Ultimately however, we don't live in an ideal world. Times will come when you have to test code that is hard to refactor into a method that works with only mocks or actual objects. But with code you control, it's almost completely avoidable.
So how do we avoid patching? #
Patching is the result of coupled complex state, relying on multiple global variables. We can remedy this by doing the exact opposite:
- decouple complex state
- don't rely on global variables
Let's take a look at some practices to help with this:
Don't use global variables #
for example, let's look at an object that creates a persistent db connection based on configuration parameters:
db_connection = db_connect(DB_URL)
class MyObject:
def __init__(self, name):
self.name = name
def save(self):
db_connection.write(self.to_dict())
def to_dict():
return { 'name': self.name }
To test this object's save method, you would have either patch the db_connection object, or replace the DB_URL to reflect a test database.
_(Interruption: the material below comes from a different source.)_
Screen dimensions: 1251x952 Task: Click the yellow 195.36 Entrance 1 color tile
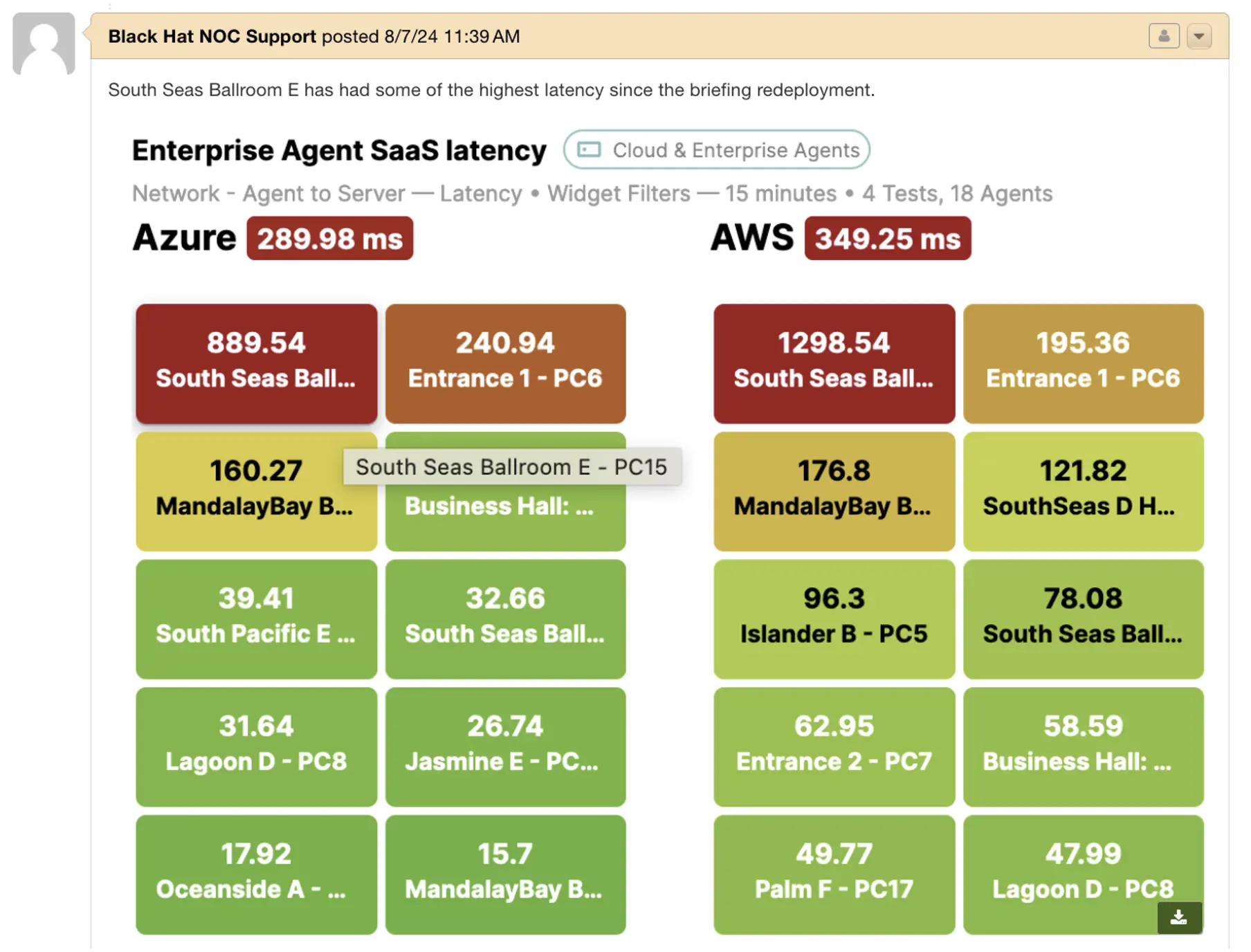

Either method is an extra step from testing what you really want on just the save method: the db method is called, and is passed the dictionary representation of the object.
You can accomplish this without patch by passing in objects as you need them: by explicitly passing them in, it makes it really easy to mock:
class MyObject:
def __init__(self, name):
self.name = name
def save(self, db):
db.write(self.to_dict())
def to_dict():
return { 'name': self.name }
def test_myobject_save():
import mock
my_object = MyObject("foo")
db = mock.Mock()
my_object.save(db)
assert db.write.assert_called_with({
'name': 'foo'
})
Decouple complex state #
Complex state coupling occurs when you attempt to hide a lot of the difficulty with creating objects from a user. Using the database above, as an example:
class MyObject:
def __init__(self, db_url, name):
self._db = db_connection(db_url)
self.name = name
def save(self):
self._db.write(self.to_dict())
def to_dict():
return { 'name': self.name }
Now the only way to actually test this save method (aside from a full stack test) is to mock the db_connection method. It wouldn't work to assign the db attribute afterward (my_object._db = Mock()) because this would mean that the objects was already instantiated: your db connection already exists, creating extra overhead you won't used.
Instead of trying to hide the complex state from the user of your class, let them actually choose the db object to pass in:
class MyObject:
def __init__(self, db, name):
self._db = db
self.name = name
def save(self):
self._db.write(self.to_dict())
def to_dict():
return { 'name': self.name }
def test_myobject_save():
import mock
db = mock.Mock()
my_object = MyObject(db, "foo")
my_object.save()
assert db.write.assert_called_with({
'name': 'foo'
})
This not only allows us to test operations on complex objects, but also makes the class more flexible as well (e.g. compatible with more db objects than just the one that db_connection returns)
Final thoughts #
Once again, patch exists for a reason. It's almost like a magic wand that allows you to test otherwise untestable code. But this magic wand comes with making your life harder the more you use it.
So all in all: beware the dangers of patching.